### AIM OF THE TASK
Look for the word "computer" in the records, and copy each line where it appears.
#####
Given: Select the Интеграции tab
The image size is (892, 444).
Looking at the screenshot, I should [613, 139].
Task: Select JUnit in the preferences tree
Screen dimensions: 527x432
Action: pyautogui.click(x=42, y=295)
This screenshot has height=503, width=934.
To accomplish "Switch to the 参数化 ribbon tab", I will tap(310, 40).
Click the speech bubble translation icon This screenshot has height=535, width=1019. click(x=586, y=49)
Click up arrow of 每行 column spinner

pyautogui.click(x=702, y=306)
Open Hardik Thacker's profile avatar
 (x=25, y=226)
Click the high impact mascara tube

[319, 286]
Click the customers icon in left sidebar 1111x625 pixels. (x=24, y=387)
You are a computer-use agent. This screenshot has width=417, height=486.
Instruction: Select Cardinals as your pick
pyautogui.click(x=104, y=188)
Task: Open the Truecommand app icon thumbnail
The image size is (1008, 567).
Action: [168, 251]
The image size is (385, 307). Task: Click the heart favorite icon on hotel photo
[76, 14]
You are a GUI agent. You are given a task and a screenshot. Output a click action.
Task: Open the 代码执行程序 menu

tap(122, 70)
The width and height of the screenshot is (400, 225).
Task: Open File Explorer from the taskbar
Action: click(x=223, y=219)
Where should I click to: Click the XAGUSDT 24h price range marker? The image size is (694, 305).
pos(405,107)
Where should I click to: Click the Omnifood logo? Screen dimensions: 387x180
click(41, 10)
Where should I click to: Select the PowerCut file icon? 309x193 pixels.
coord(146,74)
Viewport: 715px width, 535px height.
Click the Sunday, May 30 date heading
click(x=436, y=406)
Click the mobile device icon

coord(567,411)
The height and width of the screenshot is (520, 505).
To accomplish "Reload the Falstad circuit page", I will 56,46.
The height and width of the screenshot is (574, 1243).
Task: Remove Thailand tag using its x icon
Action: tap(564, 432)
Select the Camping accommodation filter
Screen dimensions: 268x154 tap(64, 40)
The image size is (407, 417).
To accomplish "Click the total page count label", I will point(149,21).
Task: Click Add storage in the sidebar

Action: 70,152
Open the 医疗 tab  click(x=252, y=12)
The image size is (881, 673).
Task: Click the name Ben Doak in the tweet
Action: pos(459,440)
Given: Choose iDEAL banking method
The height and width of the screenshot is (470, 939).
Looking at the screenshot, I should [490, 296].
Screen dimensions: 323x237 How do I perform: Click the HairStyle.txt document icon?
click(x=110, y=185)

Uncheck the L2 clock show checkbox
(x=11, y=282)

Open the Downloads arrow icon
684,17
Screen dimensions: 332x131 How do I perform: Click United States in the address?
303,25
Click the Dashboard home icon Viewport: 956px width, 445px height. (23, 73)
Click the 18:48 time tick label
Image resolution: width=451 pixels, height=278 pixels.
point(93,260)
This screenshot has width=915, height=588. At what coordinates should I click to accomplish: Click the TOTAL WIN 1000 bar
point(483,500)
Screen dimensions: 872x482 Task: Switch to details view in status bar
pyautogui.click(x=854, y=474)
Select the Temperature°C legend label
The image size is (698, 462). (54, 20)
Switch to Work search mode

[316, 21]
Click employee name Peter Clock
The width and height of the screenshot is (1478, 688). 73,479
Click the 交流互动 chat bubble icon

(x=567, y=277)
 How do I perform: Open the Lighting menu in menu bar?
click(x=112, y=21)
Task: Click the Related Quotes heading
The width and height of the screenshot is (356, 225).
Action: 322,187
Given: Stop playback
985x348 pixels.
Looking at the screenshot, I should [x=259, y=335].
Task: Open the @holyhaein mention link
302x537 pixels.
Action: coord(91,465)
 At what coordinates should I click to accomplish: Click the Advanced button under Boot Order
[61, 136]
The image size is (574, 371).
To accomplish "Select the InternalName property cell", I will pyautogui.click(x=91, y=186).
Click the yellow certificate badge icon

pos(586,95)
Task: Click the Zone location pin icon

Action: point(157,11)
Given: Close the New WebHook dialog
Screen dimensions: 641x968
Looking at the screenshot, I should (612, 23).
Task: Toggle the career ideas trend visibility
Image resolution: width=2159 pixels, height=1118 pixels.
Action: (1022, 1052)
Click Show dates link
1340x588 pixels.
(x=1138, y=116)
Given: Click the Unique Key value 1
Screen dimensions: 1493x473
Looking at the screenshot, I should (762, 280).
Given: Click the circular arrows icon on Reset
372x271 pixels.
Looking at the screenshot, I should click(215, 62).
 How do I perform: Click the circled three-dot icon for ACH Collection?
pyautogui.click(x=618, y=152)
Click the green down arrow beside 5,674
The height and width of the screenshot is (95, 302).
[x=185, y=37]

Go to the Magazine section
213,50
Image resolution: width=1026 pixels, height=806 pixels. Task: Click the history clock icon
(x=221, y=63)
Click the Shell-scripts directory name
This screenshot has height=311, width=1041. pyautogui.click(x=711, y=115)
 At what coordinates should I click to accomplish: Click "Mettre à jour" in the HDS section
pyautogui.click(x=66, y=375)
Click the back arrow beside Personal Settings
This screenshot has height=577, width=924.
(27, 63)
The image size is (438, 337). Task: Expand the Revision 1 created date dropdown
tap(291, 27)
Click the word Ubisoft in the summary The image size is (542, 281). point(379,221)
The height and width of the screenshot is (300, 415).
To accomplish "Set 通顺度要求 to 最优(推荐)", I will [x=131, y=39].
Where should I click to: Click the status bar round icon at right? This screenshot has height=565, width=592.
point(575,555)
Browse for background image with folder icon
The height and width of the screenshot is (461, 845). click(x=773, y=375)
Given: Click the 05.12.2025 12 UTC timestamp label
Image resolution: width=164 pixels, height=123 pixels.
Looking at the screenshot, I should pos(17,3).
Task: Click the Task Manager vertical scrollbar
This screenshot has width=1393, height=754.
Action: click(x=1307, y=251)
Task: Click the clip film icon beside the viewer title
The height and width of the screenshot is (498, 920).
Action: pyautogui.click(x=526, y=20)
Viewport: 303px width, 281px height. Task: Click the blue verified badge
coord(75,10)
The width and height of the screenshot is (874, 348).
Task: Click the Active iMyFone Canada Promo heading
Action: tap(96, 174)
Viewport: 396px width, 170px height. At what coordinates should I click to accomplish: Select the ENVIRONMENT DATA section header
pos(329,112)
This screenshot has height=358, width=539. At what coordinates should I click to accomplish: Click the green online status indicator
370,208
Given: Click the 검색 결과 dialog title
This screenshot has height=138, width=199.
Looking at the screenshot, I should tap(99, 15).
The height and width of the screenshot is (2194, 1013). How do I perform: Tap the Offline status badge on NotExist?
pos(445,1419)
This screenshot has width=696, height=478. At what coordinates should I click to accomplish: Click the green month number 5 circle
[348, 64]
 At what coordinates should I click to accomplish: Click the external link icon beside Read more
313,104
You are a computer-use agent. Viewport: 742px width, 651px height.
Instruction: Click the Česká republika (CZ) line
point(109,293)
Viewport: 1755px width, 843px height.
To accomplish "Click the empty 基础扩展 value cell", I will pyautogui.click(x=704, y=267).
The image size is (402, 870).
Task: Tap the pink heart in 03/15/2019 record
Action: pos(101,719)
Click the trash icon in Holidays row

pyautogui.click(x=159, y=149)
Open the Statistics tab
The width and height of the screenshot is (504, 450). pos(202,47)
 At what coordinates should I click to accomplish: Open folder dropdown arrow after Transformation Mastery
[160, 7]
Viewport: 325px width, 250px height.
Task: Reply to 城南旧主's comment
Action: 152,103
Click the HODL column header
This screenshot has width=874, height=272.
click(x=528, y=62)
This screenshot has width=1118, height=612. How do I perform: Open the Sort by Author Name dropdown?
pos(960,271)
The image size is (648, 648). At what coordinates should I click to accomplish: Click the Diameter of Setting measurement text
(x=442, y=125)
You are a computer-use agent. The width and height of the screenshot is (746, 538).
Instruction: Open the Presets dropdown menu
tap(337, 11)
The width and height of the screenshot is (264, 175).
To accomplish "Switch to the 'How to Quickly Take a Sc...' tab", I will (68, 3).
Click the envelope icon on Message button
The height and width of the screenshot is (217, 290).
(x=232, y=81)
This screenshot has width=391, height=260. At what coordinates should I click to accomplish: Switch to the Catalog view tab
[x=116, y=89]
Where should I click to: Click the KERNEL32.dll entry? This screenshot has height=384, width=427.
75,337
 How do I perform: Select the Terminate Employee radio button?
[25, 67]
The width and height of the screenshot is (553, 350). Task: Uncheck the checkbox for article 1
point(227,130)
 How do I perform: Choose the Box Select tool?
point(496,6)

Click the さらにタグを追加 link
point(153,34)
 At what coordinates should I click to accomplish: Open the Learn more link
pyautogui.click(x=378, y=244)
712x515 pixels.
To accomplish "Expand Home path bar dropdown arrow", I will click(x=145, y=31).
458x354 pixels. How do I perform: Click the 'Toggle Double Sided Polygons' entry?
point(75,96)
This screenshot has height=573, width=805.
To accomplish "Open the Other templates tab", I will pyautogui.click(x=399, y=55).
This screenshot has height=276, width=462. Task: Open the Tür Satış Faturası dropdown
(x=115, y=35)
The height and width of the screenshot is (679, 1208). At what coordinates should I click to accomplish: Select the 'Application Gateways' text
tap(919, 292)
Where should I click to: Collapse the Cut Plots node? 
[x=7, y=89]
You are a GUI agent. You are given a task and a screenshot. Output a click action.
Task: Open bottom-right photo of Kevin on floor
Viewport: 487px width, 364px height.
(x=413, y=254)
#####
### EXPECTED ANSWER
You are a computer-use agent. This screenshot has width=417, height=486.
You are a computer-use agent. Viewport: 742px width, 651px height.
You are a computer-use agent. The width and height of the screenshot is (746, 538).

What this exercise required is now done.